Research projects
Organization AND maintenance of centromeric chromatin
The centromere is a defining feature of eukaryotic chromosomes and is essential for the segregation of chromosomes during cell division, as it organizes the proteinaceous kinetochore for attachment to the spindle apparatus at mitosis. Aberrant centromere formation leads to aberrant chromosome segregation and aneuploidy, which is a widespread characteristic of cancer cells. In most eukaryotes, centromeres are specified by the histone variant CENP-A that epigenetically maintains centromere identity and links centromeres to the kinetochore (Schalch and Steiner, 2017). We use the nematode C. elegans to analyze how centromeric chromatin is regulated. We discovered an interplay between centromeric proteins and mitotic chromosome condensation (Wenda et al., 2021). We also identified domains of CENP-A that are crucial for setting centromere identity, but dispensable for chromosome segregation itself (Prosee et al, 2021), and we leverage these mutants to understand how centromeric chromatin is established and maintained during development, and how centromere identity is inherited from one generation to the next.
Identity and function of H3.3 in development and disease
Histone H3.3 is a replication-independent variant of histone H3 with important roles in roles in development, differentiation and fertility. The C. elegans genome contains five genes expressing H3.3. Expression of two of these genes is restricted to the germline, suggesting a role in the transmission of chromatin states at the maternal zygotic transition (Delaney et al, 2018). In contrast to other animal models, C. elegans lacking H3.3 are viable, but show embryonic replication defects and impaired activation of heat shock genes in adults (Strobino et al, 2020). The germline association and the viability of H3.3 mutant enable us to study the epigenetic contributions of this major histone variant to developmental processes.

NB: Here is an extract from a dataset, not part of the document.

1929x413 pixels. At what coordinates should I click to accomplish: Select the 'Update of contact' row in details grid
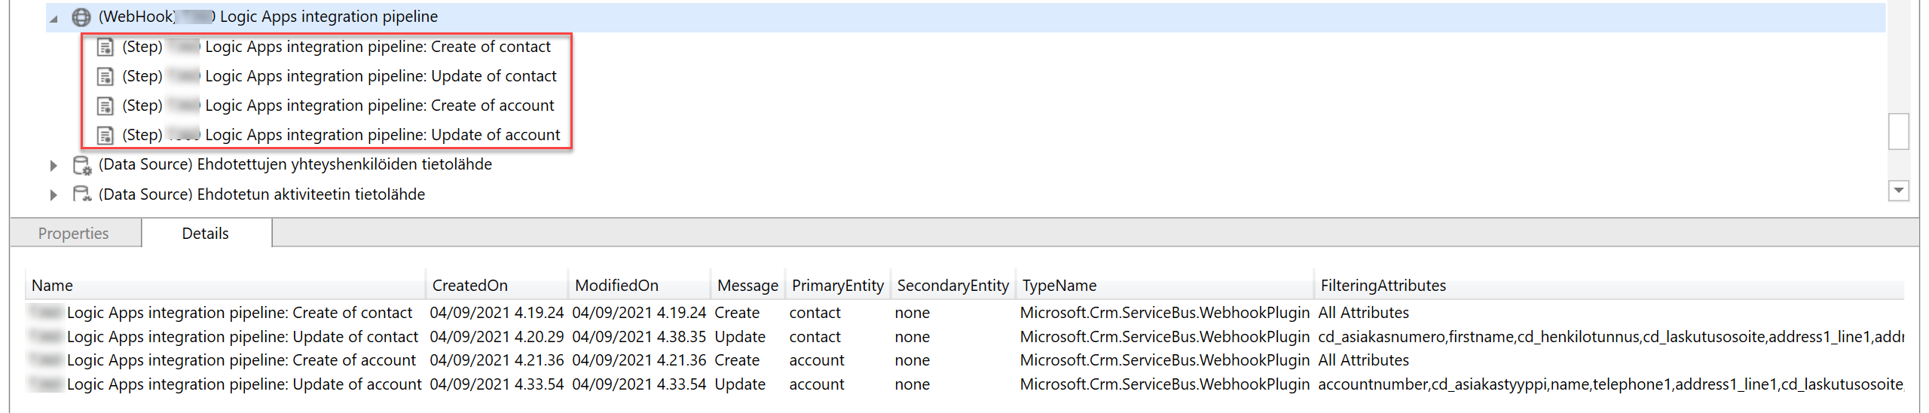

Mutation of lysine 27 to methionine in histone H3.3 has recently been discovered as a driver mutation of pediatric glioblastoma. Worms carrying the H3.3K27M mutation show ectopic activation of DNA replication and a cancer-like phenotype in the germline (Delaney et al, 2019). H3.3K27M inhibits PRC2 activity and causes a major redistribution of polycomb silencing. This leads to expression changes of hundreds of genes, but we recently showed that only specific pathways are linked to the aberrant cell cycle progression. We aim to exploit the nematode system as a model for the cancer driver mutation to elucidate how repressed chromatin is formed and inherited, and to identify potential drug targets for the treatment of this devastating disease.